Big-Tech’s Performance

Weekly macro storyline: Trump’s adrenaline, Powell’s indifference

  1. The week started off optimistically, as the "win-win" outcome of the Geneva talks between China and the U.S. exceeded expectations, boosting risk assets on both sides. However, Fed Chair Jerome Powell took a tough stance, stating that the Federal Reserve is re-evaluating its policy framework—modifying references to "average inflation targeting" and "underemployment"—shifting to stricter inflation control (targeting close to 2%) and remaining vigilant about an overheating labor market. This implies the Fed will insist on waiting for post-tariff-impact data before considering rate cuts, and the 2% inflation target is now interpreted as more immediate than long-term—essentially a direct challenge to Trump.

  2. Chinese tech earnings stood out this week. Despite some flaws, leading names like $TENCENT(00700)$ and $Alibaba(BABA)$ both fell after reporting. In terms of performance, Tencent > Alibaba. The market seems more focused on the AI roadmap and capex: on one hand, there’s high anticipation for rapid cloud platform growth; on the other, strict scrutiny over profit margins. Possibly, the previous “cost-cutting and efficiency” expectations set by DeepSeek raised the bar too high, putting pressure on how Chinese tech firms monetize.

  3. Is the Middle East poised to rise as the next AI infrastructure hub? Trump, accompanied by top tech minds, visited the Middle East to secure deals with countries like the UAE and Saudi Arabia. The UAE's G42 will build a 5GW data center park (1GW under construction), receiving 500,000 Nvidia top-tier chips annually (20% for domestic use, 80% for U.S. companies). Saudi Arabia signed a $600 billion agreement to deploy 1,000MW of AMD and Nvidia systems via HUMAIN. Leveraging capital and energy advantages, the Middle East is becoming a global AI infrastructure nexus, offering low-cost energy (e.g., solar) and fast approval processes. The region's data center capacity is expected to exceed 6GW by 2030.

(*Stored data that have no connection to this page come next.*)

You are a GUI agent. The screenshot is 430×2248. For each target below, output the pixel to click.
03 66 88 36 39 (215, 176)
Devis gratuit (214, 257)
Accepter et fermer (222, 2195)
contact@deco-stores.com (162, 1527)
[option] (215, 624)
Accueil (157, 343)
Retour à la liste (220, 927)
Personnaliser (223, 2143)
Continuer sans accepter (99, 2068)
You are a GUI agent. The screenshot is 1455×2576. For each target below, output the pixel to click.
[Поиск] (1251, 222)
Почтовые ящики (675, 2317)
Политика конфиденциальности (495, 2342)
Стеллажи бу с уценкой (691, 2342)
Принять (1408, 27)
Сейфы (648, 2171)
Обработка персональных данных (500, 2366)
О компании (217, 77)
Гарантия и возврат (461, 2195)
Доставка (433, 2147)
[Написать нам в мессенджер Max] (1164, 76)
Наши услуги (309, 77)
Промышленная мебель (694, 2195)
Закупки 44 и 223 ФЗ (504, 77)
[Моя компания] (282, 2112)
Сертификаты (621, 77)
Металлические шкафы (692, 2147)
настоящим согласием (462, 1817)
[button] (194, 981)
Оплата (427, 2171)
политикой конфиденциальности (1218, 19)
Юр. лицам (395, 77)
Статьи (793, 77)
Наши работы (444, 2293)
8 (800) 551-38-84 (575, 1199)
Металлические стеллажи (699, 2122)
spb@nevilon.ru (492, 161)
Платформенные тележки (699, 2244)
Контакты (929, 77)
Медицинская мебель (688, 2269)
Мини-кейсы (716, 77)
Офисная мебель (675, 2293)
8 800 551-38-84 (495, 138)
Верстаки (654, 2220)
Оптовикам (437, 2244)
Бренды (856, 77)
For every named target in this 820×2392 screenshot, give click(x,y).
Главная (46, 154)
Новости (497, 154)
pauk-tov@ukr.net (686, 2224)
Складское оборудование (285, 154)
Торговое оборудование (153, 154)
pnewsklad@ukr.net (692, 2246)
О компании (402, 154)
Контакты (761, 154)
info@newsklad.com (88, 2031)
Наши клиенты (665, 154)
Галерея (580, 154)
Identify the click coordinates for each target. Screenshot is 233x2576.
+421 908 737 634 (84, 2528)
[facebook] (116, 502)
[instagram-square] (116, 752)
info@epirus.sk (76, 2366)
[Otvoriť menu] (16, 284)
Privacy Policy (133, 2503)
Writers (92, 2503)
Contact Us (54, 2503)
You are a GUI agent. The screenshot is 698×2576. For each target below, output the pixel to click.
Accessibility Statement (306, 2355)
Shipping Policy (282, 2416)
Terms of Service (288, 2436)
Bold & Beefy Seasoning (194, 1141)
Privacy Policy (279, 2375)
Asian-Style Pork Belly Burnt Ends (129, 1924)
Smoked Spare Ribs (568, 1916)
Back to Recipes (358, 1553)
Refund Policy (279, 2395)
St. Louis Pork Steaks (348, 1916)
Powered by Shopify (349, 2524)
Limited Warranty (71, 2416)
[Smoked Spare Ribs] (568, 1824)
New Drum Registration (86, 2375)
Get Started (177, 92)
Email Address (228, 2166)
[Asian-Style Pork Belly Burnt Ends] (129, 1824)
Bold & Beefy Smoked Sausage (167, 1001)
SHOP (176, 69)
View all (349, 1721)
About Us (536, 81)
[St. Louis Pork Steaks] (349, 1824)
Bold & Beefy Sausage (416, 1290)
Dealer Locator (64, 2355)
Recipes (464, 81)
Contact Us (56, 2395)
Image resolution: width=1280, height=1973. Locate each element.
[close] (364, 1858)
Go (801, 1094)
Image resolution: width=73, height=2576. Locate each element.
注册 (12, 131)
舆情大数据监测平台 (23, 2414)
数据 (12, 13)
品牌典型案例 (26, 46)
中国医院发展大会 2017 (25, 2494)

Most major earnings are now out. Consumer bellwethers like $Wal-Mart(WMT)$ posted solid Q1 results but issued cautious guidance for Q2, hinting at upcoming price hikes to offset pressure.

Big Tech bounced overall this week. As of market close on May 15, the weekly performance of major tech stocks: $Apple(AAPL)$ +7.07%, $Microsoft(MSFT)$ +3.41%, $NVIDIA(NVDA)$ +14.88%, $Amazon.com(AMZN)$ +6.81%, $Alphabet(GOOG)$ $Alphabet(GOOGL)$ +6.27%, $Meta Platforms, Inc.(META)$ +7.67%, $Tesla Motors(TSLA)$ +20.36%。

Big-Tech’s Key Strategy

Tesla’s Sprint Moment?

TSLA shares have rebounded from the April 7 low to around $350, nearing late-February levels. Tesla was the first to suffer during the recent downturn but held above $210, making its rebound more forceful. A major driver is anticipation for the June launch of Robotaxi. Tesla’s valuation doesn’t rest solely on its core auto business, but also includes:

  • The maturing energy storage segment

  • Robotaxi (a potential game-changer for margins)

  • The humanoid robot Optimus and other future tech—elements that introduce a speculative component.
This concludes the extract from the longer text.